• 7 Easy Ways to Reproductive Proof Your Beauty Routine

    7 Easy Ways to Reproductive Proof Your Beauty Routine

    You wash your hands, don't touch your face, and disinfect everything visible. But the number one factor we often overlook in our chronic battle with bacteria? Your beauty routine. Don't be surprised. However, cosmetics and skin care products are breeding grounds for bacteria. Therefore, it is very important to follow proper procedures before putting anything on your face. Here are seven small steps that you can take. It will help a lot in keeping all that bacteria at bay.

    1. Use an antibacterial spray.

    You have used antibacterial or antibacterial cleaning products around your home. Now it's time to spray your vanity. Similar to hand sanitizers, cosmetic disinfectant sprays have been shown to kill 99.99% of bacteria within 60 seconds and inhibit further growth of bacteria in between uses. Sephora Clean Up Nice Antibacterial Spray, can be applied to tools, creams, pencils, powders, and palettes to refresh your routine.

    2. Wash your makeup brushes.

    Your brushes are the backbone of your beauty kit. As much as your face may be clean, makeup brushes (and sponges) need to be cleaned at least once a week (if not more) to prevent the spread of bacteria. Besides it is a factor, dirt and oil buildup on makeup brushes can spur an onslaught of skin conditions, including rashes and acne outbreaks.
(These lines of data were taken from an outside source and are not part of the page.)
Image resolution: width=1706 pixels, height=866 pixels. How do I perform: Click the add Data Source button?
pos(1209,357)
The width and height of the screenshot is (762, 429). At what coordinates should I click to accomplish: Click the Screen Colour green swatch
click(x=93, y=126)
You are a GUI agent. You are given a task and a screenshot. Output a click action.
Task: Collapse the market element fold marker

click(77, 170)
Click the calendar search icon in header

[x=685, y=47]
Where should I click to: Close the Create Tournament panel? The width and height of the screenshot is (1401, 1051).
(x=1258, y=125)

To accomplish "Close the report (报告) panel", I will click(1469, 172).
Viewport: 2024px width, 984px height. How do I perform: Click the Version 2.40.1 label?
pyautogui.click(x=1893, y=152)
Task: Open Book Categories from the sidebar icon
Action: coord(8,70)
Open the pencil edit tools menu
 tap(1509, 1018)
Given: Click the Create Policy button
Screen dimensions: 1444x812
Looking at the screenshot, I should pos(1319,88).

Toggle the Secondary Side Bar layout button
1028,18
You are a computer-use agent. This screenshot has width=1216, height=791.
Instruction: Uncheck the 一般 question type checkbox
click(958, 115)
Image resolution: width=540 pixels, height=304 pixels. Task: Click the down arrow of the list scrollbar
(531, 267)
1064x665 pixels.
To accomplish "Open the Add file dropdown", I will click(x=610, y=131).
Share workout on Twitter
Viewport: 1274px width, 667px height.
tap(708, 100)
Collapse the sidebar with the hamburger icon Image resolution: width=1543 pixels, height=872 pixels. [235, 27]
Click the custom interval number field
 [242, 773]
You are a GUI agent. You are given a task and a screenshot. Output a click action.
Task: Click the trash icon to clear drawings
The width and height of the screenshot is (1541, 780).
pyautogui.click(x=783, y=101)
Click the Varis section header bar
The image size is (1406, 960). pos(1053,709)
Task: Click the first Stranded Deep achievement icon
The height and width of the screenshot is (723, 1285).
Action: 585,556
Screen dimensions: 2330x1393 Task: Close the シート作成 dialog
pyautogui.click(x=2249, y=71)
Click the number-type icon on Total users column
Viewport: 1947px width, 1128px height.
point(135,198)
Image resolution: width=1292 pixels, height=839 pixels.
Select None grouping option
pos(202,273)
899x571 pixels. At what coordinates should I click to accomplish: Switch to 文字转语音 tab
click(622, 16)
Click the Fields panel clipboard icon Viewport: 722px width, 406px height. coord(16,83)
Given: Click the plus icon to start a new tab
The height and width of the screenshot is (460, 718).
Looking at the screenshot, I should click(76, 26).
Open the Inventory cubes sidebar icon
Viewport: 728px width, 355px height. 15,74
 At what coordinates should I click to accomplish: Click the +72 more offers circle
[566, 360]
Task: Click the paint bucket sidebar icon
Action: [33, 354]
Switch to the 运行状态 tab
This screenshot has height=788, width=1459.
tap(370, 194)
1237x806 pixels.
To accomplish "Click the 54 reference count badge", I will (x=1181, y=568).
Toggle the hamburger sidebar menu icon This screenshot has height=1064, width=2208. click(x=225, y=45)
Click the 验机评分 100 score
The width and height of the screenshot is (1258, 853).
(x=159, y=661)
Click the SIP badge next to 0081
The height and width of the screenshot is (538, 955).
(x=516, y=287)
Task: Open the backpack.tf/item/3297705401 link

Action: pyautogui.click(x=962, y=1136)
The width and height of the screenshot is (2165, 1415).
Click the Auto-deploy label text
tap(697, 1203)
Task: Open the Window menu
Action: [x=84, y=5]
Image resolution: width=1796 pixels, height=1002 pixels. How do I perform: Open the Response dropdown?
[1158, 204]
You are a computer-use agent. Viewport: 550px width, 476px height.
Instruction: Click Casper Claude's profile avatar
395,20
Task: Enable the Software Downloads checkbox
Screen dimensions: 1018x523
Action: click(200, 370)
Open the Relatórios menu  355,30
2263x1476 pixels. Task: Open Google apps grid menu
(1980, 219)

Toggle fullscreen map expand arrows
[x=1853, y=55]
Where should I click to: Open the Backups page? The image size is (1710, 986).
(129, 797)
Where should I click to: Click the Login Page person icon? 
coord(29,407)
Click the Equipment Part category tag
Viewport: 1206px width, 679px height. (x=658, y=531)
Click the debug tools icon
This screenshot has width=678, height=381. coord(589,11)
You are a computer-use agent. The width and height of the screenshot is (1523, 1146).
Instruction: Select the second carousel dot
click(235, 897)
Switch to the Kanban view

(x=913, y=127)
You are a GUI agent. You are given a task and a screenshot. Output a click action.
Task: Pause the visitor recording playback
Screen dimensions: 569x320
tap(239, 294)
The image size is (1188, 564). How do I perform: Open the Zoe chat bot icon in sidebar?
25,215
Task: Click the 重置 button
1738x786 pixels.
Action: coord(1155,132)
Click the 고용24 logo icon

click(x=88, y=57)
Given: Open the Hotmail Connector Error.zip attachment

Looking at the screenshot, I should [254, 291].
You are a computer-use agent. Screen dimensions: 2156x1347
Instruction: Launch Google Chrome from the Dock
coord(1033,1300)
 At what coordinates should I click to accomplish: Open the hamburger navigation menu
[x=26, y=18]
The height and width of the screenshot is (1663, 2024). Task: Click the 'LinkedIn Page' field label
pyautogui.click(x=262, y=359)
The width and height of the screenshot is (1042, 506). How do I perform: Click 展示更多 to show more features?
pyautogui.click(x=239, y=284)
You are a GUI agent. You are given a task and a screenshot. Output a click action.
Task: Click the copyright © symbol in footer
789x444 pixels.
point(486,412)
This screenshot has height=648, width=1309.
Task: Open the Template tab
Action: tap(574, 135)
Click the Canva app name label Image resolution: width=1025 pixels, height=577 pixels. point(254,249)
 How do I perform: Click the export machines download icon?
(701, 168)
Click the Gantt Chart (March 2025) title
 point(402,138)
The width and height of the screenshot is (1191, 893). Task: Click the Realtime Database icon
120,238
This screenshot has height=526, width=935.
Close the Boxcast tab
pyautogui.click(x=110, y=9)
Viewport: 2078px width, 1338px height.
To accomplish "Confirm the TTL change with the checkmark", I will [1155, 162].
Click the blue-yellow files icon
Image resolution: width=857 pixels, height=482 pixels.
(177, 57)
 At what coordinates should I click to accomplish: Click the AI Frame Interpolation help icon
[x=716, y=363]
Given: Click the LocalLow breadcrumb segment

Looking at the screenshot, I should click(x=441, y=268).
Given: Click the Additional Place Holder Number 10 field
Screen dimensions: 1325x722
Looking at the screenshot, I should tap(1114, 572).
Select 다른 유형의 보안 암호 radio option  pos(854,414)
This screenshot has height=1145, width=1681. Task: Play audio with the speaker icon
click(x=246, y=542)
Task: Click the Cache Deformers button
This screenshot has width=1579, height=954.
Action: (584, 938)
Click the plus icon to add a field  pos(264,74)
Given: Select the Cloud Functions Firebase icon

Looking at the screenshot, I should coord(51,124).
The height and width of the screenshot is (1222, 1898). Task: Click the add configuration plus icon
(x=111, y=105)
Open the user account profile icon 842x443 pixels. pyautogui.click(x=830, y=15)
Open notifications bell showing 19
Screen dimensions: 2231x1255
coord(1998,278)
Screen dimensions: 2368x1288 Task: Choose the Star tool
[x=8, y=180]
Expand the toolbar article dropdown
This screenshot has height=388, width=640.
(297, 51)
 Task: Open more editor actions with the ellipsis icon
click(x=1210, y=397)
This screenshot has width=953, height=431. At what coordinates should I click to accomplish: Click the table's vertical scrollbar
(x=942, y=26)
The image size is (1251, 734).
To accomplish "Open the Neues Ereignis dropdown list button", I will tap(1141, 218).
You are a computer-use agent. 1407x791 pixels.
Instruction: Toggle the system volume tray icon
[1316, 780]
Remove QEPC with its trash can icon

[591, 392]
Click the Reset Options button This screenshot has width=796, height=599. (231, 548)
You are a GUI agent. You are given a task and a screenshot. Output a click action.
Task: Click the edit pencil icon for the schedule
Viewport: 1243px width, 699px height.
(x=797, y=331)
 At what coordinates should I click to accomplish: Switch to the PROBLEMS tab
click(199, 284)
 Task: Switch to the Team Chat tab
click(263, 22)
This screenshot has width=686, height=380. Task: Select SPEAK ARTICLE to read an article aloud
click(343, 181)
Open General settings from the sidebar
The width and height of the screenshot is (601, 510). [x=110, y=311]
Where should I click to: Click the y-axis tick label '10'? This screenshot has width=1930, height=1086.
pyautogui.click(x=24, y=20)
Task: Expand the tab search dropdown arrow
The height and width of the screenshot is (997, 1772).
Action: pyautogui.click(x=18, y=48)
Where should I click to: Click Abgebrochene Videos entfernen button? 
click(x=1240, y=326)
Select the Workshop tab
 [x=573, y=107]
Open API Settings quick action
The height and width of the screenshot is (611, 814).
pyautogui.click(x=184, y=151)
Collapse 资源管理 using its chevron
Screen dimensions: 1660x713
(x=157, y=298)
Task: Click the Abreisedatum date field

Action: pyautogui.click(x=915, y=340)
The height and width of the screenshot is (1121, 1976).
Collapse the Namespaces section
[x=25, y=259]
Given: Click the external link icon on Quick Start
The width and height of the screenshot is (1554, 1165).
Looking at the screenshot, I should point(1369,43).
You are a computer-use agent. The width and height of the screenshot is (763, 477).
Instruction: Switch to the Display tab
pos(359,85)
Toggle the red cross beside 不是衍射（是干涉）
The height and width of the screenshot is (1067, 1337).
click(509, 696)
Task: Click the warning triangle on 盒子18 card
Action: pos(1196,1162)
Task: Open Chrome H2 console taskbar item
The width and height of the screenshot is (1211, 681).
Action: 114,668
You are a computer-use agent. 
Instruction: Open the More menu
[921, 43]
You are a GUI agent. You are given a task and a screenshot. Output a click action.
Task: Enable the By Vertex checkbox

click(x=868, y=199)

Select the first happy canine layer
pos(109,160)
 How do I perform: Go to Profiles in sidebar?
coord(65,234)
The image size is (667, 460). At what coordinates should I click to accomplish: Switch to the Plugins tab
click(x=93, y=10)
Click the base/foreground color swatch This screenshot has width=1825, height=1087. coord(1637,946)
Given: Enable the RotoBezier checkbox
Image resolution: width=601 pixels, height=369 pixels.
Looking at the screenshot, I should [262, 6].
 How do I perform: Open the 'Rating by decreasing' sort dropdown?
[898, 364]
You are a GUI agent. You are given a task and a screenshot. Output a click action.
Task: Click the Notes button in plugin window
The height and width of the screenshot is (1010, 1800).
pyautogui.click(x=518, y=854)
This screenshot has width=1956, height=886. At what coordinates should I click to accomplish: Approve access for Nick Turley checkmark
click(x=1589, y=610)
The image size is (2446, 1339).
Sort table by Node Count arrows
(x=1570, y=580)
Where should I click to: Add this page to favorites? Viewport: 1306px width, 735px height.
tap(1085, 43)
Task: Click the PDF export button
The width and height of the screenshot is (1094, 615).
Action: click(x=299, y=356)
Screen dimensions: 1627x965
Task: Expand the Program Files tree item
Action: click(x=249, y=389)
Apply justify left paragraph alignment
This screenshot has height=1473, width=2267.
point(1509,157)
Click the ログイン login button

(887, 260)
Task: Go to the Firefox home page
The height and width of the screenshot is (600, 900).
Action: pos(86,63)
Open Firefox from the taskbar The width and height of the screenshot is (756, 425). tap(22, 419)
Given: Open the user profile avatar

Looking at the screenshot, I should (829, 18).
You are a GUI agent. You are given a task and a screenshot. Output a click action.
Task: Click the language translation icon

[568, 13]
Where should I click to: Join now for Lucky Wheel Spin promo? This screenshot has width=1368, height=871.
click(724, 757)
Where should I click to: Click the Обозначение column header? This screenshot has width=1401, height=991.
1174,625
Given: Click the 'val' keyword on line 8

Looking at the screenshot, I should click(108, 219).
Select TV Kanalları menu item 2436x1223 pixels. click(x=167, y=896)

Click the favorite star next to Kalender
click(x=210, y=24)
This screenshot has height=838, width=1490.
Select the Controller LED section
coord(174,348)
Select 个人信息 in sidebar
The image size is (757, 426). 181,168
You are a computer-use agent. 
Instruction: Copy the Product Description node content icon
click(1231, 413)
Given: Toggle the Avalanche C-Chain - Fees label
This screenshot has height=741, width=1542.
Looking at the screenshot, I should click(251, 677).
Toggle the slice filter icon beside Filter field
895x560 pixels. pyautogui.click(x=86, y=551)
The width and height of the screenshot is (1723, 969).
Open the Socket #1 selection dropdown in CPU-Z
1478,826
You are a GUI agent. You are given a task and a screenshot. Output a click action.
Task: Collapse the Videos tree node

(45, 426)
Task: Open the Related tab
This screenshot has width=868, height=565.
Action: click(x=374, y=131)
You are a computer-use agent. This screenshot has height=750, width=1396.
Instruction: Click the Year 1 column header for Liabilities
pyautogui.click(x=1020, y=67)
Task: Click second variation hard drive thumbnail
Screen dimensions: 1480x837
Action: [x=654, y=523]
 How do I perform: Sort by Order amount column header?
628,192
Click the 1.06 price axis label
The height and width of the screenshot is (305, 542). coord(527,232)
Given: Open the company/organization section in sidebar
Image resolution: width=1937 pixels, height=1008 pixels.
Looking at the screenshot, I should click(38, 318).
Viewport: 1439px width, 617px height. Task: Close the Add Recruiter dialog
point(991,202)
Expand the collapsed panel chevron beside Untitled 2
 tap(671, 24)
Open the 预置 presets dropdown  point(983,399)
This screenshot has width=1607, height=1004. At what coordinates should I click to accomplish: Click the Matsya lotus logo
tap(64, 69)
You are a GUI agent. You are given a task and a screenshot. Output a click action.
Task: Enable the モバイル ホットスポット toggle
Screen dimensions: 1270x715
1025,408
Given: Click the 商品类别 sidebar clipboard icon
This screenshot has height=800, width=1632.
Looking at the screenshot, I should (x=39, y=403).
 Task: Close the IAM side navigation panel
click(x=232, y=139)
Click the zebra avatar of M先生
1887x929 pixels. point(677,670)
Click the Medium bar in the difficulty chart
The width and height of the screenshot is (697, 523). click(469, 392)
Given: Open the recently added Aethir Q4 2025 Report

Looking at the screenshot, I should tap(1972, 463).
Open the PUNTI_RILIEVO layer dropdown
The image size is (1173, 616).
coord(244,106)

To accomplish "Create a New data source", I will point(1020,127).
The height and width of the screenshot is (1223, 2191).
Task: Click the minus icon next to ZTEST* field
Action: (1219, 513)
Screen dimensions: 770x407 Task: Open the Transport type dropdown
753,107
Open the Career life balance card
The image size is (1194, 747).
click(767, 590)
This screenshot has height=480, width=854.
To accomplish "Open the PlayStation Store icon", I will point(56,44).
If you want to remove the remaining dirt from your precious tools without damaging the quality of the bristles, baby shampoo, gentle face cleanser, or EcoTools makeup brush cleansing shampoo.

    3. Disinfect your lipstick.

    How many times a day do you reapply your lipstick? Due to our naturally warm and moist environment, our mouths are swimming with bacteria. Of course, there are also leftover food and dead skin cells that are transferred to the lipstick during midday touch-ups. Still grossed out? There is a simple solution. Roll up the lipstick so that most of the bullet is exposed, then submerge the pigment completely in a small cup of isopropyl alcohol for about 30 seconds. Once the product is removed from the cup, it will be completely bacteria free.

    4. Use a skin care applicator instead of your fingers.

    We all love a good jar of moisturizer, but have you thought about how many times you dip your finger in it? If you're not careful in your approach to application, you could end up with a lot more information in those jar files than just the product itself. Always sanitize your hands before applying anything to prevent your skin care from becoming full of bacteria. For good measure, using a skin care applicator is an excellent way to avoid infection and keep your products clean. Sephora Face Mask Applicator, although some skin care products without a pump may come with one.

    5. Throw out expired products.

    Yes, makeup does have an expiration date. Take this as a cue to finally wipe out those drab palettes and dry mascaras from years ago. As a rule of thumb, the easiest way to determine if a product has served its time properly is to observe visual and olfactory changes. If the product separates, changes in color or texture, or smells, it is probably well past its expiration date. For some skin care products, you can look at the bottom of the container. Usually, you will see a number such as 12M or 18M. This means that the product will expire in 12 or 18 months after opening.

    6. Clean your makeup bag.

    Not so fun fact: Studies have shown that handbags may contain more bacteria than the average toilet seat. Still, most makeup bags, if any, usually go months without being cleaned. Skipping this very important step can make disinfecting all your products pointless. If you are using a plastic cosmetic pouch, wipe the inside with a soapy towel or disinfecting wipe. If you are using a cloth version, drop it in the washing machine and run it once under hot water to remove any bacteria.

    7. Never share your makeup.

    When it comes to makeup, no sharing is caring. Letting a friend borrow your makeup is a one-way ticket to infection. This is especially true for eye products, as eyes are susceptible to bacterial infections. In fact, many illnesses such as the common cold and flu are spread through saliva and mucus, so it's best to be generous with yourself (and for them).